■ **What needs to be done**
Find the line containing "Enable the SYNC" in the entries below. Restate it and each line after it, word for word, up to and including the line containing "The width and height of the screenshot is (760, 1154).".

■ **Listed records**
———

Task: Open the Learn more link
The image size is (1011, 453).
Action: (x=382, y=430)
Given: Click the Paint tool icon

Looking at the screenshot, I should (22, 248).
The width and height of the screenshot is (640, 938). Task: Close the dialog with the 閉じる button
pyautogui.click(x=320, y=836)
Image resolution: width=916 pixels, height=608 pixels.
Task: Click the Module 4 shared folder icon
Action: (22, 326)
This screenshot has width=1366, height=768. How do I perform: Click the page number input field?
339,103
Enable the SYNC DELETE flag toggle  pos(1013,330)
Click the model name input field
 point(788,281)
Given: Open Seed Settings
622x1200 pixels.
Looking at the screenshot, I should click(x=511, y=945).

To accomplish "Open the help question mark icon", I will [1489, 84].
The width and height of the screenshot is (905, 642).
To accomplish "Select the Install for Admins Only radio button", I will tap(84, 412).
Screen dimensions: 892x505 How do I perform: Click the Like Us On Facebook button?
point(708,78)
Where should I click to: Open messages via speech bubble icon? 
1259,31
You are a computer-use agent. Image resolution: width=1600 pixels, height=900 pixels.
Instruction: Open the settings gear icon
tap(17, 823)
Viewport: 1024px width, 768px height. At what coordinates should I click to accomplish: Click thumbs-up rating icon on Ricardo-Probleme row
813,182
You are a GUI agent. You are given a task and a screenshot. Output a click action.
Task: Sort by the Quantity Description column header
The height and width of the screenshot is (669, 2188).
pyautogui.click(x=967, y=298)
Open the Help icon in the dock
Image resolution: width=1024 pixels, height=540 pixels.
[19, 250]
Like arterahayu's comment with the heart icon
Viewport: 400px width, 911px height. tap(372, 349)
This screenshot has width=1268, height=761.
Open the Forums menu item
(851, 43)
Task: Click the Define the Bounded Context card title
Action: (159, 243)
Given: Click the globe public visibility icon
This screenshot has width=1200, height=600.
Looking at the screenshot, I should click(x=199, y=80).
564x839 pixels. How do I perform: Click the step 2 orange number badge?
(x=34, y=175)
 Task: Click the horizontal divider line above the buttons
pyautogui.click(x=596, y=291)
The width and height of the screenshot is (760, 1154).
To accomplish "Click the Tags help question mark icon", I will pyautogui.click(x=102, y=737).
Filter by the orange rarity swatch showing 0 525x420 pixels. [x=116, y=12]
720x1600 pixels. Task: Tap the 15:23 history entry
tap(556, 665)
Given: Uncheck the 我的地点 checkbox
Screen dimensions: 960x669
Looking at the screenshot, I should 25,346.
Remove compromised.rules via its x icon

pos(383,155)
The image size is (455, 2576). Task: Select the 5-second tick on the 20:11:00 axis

———

■ **Task result**
Enable the SYNC DELETE flag toggle  pos(1013,330)
Click the model name input field
 point(788,281)
Given: Open Seed Settings
622x1200 pixels.
Looking at the screenshot, I should click(x=511, y=945).

To accomplish "Open the help question mark icon", I will [1489, 84].
The width and height of the screenshot is (905, 642).
To accomplish "Select the Install for Admins Only radio button", I will tap(84, 412).
Screen dimensions: 892x505 How do I perform: Click the Like Us On Facebook button?
point(708,78)
Where should I click to: Open messages via speech bubble icon? 
1259,31
You are a computer-use agent. Image resolution: width=1600 pixels, height=900 pixels.
Instruction: Open the settings gear icon
tap(17, 823)
Viewport: 1024px width, 768px height. At what coordinates should I click to accomplish: Click thumbs-up rating icon on Ricardo-Probleme row
813,182
You are a GUI agent. You are given a task and a screenshot. Output a click action.
Task: Sort by the Quantity Description column header
The height and width of the screenshot is (669, 2188).
pyautogui.click(x=967, y=298)
Open the Help icon in the dock
Image resolution: width=1024 pixels, height=540 pixels.
[19, 250]
Like arterahayu's comment with the heart icon
Viewport: 400px width, 911px height. tap(372, 349)
This screenshot has width=1268, height=761.
Open the Forums menu item
(851, 43)
Task: Click the Define the Bounded Context card title
Action: (159, 243)
Given: Click the globe public visibility icon
This screenshot has width=1200, height=600.
Looking at the screenshot, I should click(x=199, y=80).
564x839 pixels. How do I perform: Click the step 2 orange number badge?
(x=34, y=175)
 Task: Click the horizontal divider line above the buttons
pyautogui.click(x=596, y=291)
The width and height of the screenshot is (760, 1154).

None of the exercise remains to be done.